Severity of doxorubicin-induced small intestinal mucositis is regulated by the TLR-2 and TLR-9 pathways.

Intestinal mucositis is a serious complication of cancer chemotherapy and radiotherapy; it frequently compromises treatment and dramatically reduces the quality of life of patients. Different approaches to limit the damage to the intestine during anti-cancer therapy have been largely ineffective due to insufficient knowledge of the mechanism of mucositis development. This study aimed to define the role of TLR-2 and TLR-9 in the modulation of small intestinal damage in a model of doxorubicin-induced mucositis. Doxorubicin-induced intestinal damage was verified by a histological score (HS), analysis of leukocyte influx into the lamina propria, and determination of the number of apoptotic cells. Additionally, the activation status of glycogen synthase kinase 3β (GSK-3β) was assessed. Wild-type (WT) mice injected with doxorubicin demonstrated severe intestinal damage (HS 8.0 ± 0.81), reduction of villus length to 43.9% ± 13.7% of original length, and increased influx of leukocytes as compared to vehicle-injected mice (HS 1.33 ± 1.15). The protective effect of TLR-2 or TLR-9 deficiency was associated with a significant decrease of the HS as compared to WT mice.
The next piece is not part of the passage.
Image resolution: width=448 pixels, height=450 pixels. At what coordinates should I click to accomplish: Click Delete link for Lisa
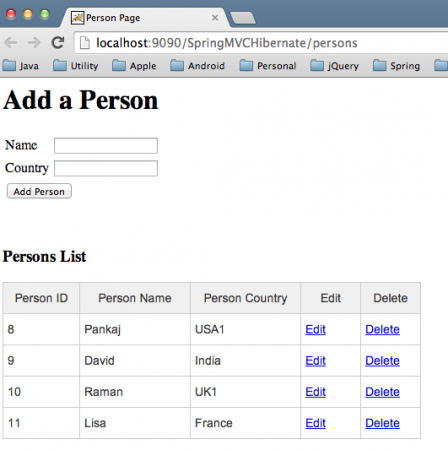382,423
In the ileum, a minor reduction of villus length and a decreased number of infiltrating leukocytes and TUNEL-positive cells was observed. We demonstrate that the TLR-9 antagonist ODN2088 reduces doxorubicin-induced intestinal damage. Furthermore, we show that GSK-3β activity is inhibited in the absence of TLR-2. The protective capacity of GSK-3β suppression was observed in WT mice by inhibiting it with the specific inhibitor SB216763. Overall, our findings demonstrate that the TLR-2/GSK-3β and TLR-9 signalling pathways play a central role in the development of intestinal mucositis and we suggest a new therapeutic strategy for limiting doxorubicin-induced intestinal inflammation.